Packard told WMUR that after four recent House session days back in the close quarters of Representatives Hall, only one House member reported testing positive for COVID-19.

Cote said: “Allowing a small number of disabled representatives to attend and vote digitally would ensure that all citizens of New Hampshire are equitably represented by their legislators and that the laws passed respect the will of all Granite Staters.

“We strongly believe the decision of the original panel and the powerful dissent in this case were correct and will ultimately be vindicated,” Cote said.

 Cote was referring to the dissent in the 1st Circuit Court written by Circuit Court Judge O. Rogeriee Thompson joined by Circuit Judge William Kayatta Jr.
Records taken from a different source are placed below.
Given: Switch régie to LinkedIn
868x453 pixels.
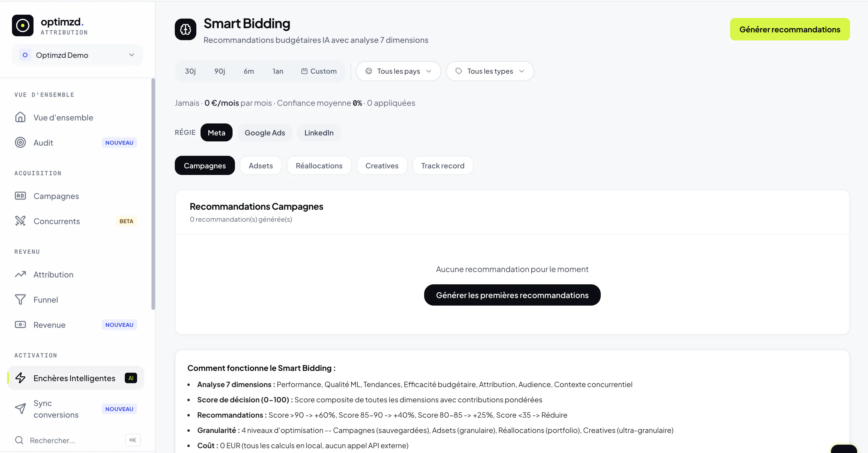Looking at the screenshot, I should tap(319, 133).
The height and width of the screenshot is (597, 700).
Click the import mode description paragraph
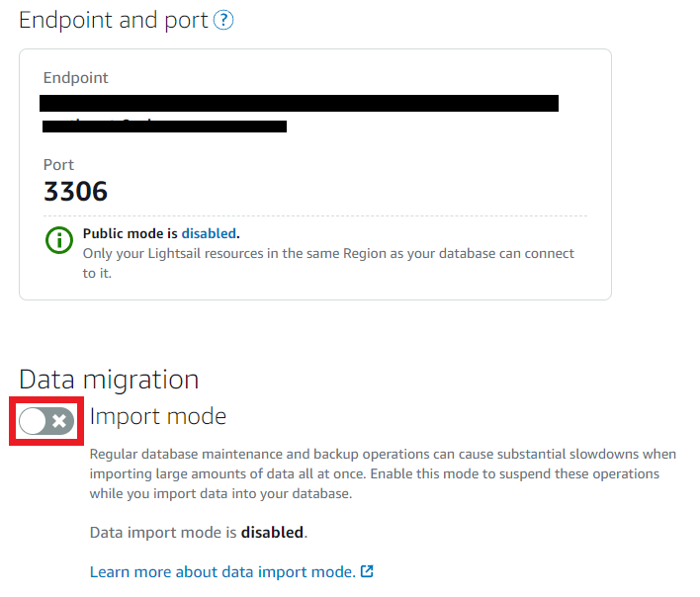(x=383, y=473)

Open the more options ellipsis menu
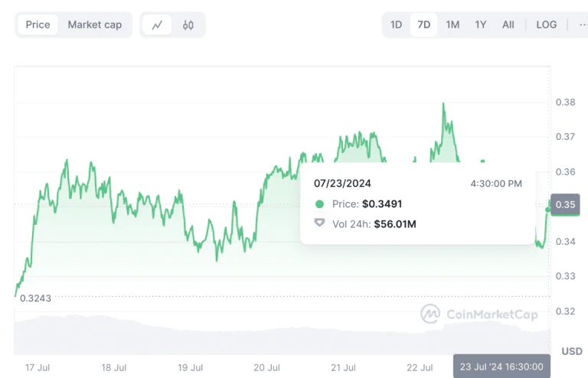(583, 24)
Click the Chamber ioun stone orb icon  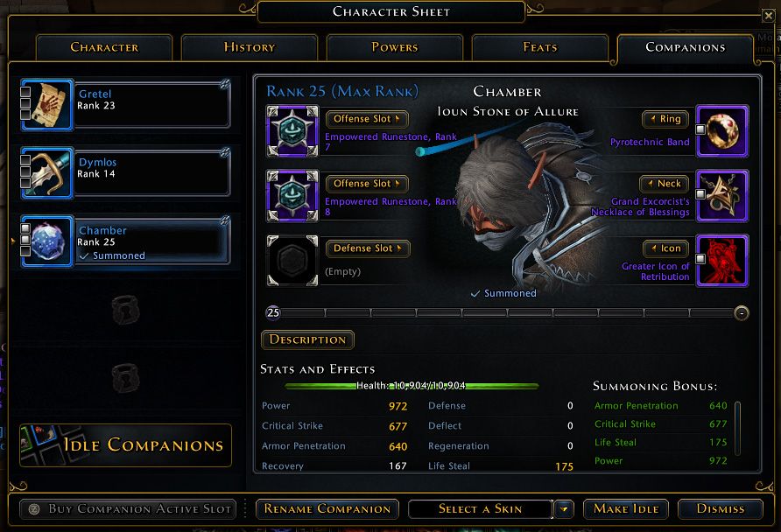pos(48,242)
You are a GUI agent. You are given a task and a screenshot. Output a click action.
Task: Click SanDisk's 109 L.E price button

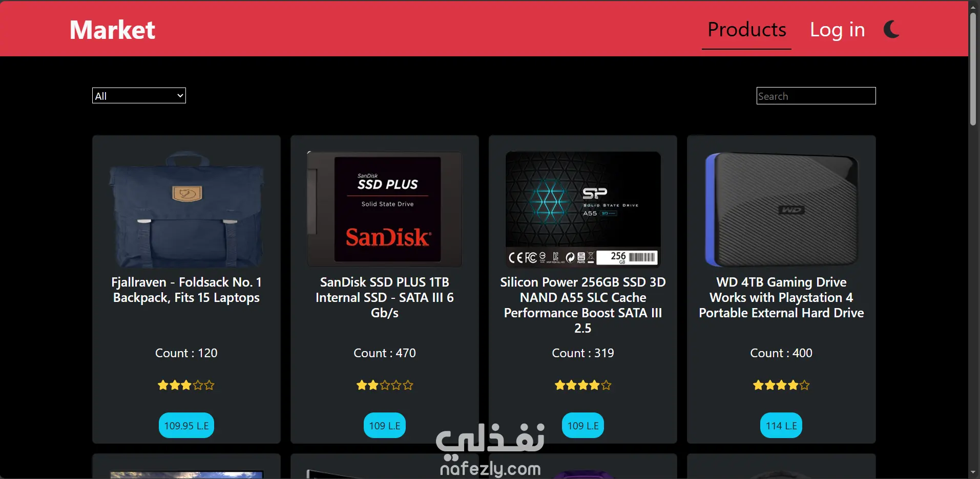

“As the COVID-19 pandemic raged to new heights in the winter of 2021, the New Hampshire House of Representatives conducted its sessions in person. Some members of the House have significant personal health issues, which put them at an increased risk of serious illness — or even death — if they were to contract COVID-19.

 “Facing the unenviable choice between public duty and death, they sued the Speaker of the House, in his official capacity, for disability discrimination. But the Speaker told the court it would need to bounce the suit altogether without further ado: He says he is entitled to absolute legislative immunity, which shields judicial review of a House rule effectively ousting disabled members from that august assembly and (here’s the kicker) leaving their constituents unrepresented. My colleagues agree with the Speaker’s sweeping claim of absolute legislative immunity.

“I cannot abide by the Court’s decision to turn a blind eye to the effective disenfranchisement of thousands of New Hampshire residents simply because their representatives are disabled. But it’s not just that. My colleagues also today lay the foundation to immunize any legislative rule that ‘does not, on its face, target any class of legislators’ — a standard so broad as to immunize race – and – religion-based discrimination, too (examples to follow shortly). The Court’s rule opens the floodgates to potential abuse and spells a recipe for disaster in the future. I respectfully dissent,” wrote Thompson.

The majority wrote that a “request for a preliminary injunction is a request for extraordinary relief.”

It can only be granted if the plaintiffs are likely to succeed and likely to suffer irreparable harm among other criteria, Barron wrote.

“We are mindful of the seriousness of the threat to public health that the COVID-19 virus poses,” Barron wrote for the majority. “Indeed, we have held our proceedings in this case remotely in accord with our own protocols for dealing with that threat. But, our task in this appeal is not to determine the most advisable means of conducting governmental operations during the pandemic.

“Nor is it to decide how the ADA’s and the RHA’s requirements to provide reasonable accommodations to those with medical vulnerabilities apply in the face of the peculiar risk that this specific virus presents.

 “It is solely to determine whether the District Court erred in holding that the Speaker’s assertion of legislative immunity prevents the plaintiffs from obtaining the preliminary injunctive relief that they seek,” Barron wrote.

Attorney Paul Twomey, who represents the plaintiffs, said the two dissenting judges got it right.

“The case will go back to the District Court and presumably have a meeting or hearing to see what’s next,” Twomey said.

Rep. Paul Berch, D-Westmoreland, also a plaintiff said, “While it is regrettable that the First Circuit Court of Appeals rejected our request for a permanent injunction, this is one step in a many stepped process.

“The plaintiffs and the legal team are assessing the different choices of where to go next. It is important to note that the First Circuit did not rule on the underlying issue- deciding whether the Speakers prerogatives in running the NH House are superior or subordinate to the right of disabled legislators to do their elected job with minimal accommodations under the Americans with Disabilities Act. This is an important lawsuit with national implications and does not end here,” Berch said.